Elektrifizierung Jetzt!

Der Ausbau der Schieneninfrastruktur in Nordostbayern ist entscheidend für den Klimaschutz und die Zukunft der Region. Dafür müssen Ostoberfranken und die nördliche Oberpfalz an einem Strang ziehen.

 

Mein Oberfranken ist der Kleinste der bayerischen Bezirke. Obwohl insbesondere der Osten der Region als teilweise strukturschwach gilt, weist Oberfranken die zweithöchste Industriedichte Europas auf und überzeugt mit einem gesunden Mix aus Hochschulstandorten und ländlich geprägter Kulturlandschaft.

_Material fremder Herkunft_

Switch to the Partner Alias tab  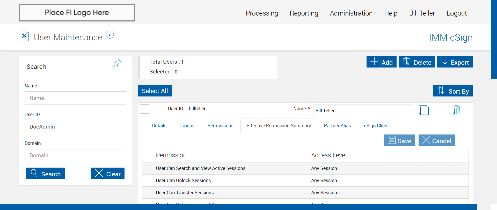click(x=337, y=126)
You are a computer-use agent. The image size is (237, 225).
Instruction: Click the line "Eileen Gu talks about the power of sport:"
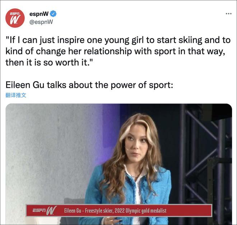tap(89, 85)
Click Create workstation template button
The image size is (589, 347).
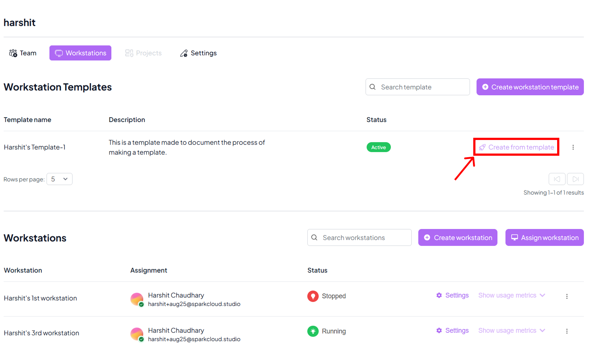click(x=530, y=87)
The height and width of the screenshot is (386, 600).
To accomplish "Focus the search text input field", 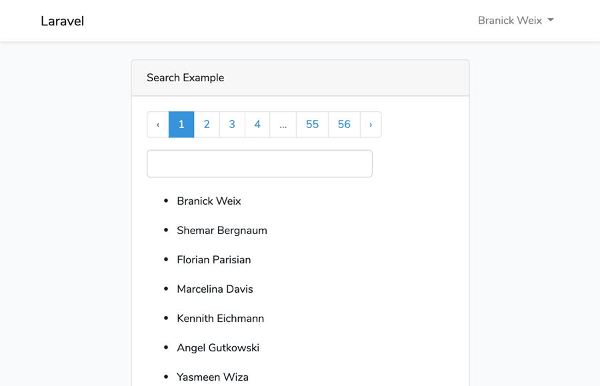I will click(x=259, y=164).
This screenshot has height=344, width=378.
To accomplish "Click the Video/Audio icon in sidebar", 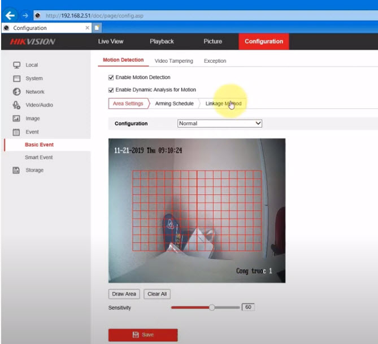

In einem Aspekt der Infrastruktur wird Ostoberfranken seinem negativen Ruf jedoch leider gerecht: Östlich von Bamberg liegt Deutschlands „Dieselinsel“.  Hier ist das Schienennetz bis heute nicht an das elektrische Oberleitungsnetz angeschlossen. Die fehlende Elektrifizierung macht Oberfranken für moderne Züge unbefahrbar und koppelt die Region buchstäblich von einem zentralen Element der deutschen Infrastruktur ab.

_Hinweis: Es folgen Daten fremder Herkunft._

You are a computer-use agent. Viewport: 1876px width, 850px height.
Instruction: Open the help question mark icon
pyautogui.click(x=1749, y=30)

So wird der vielbeschworenen Mobilität auf dem Land eine knallharte Absage erteilt und auch die wirtschaftliche Infrastruktur leidet massiv.: Dabei wäre Oberfranken allein durch seine geographische Lage prädestiniert für eine zentrale Rolle in der Europäischen Infrastruktur. Zwei der neun europäischen Kernnetzkorridore – der Hauptschlagadern des Transeuropäischen Verkehrswegenetztes[1] – verlaufen durch Oberfranken: die Korridore Skandinavien – Mittelmeer und Rhein – Donau kreuzen sich genau hier[i]. Wie in ganz Europa sollten sie der Stärkung des Binnenmarkts und der europäischen Zusammenarbeit dienen. Doch davon ist in Oberfranken dank Dieselinsel wenig zu spüren.

Auch über den Kontinent hinaus ist der Güterzugverkehr aus der Wirtschaftsinfrastruktur nicht mehr wegzudenken – über das Transeuropäische Verkehrswegenetz und das chinesische Megaprojekt „Neue Seidenstraße“ werden jährlich Millionen Containertonnen in die EU gelangen. Währenddessen bleibt der Osten Oberfrankens trotz seiner geographisch zentralen Lage bislang stiller Beobachter.

Über das frisch aufgelegte Konjunkturpaket bietet sich der Bundesregierung die überfällige Gelegenheit, über Investitionen in die oberfränkische Schieneninfrastruktur gleich zwei Fliegen mit einer Klappe zu schlagen:

  • Sie stärken die Attraktivität der Region für Bürger*innen und Wirtschaft gleichermaßen,
  • Sie sind ein großer Schritt in Richtung dauerhafter Erfüllung der Klimaziele.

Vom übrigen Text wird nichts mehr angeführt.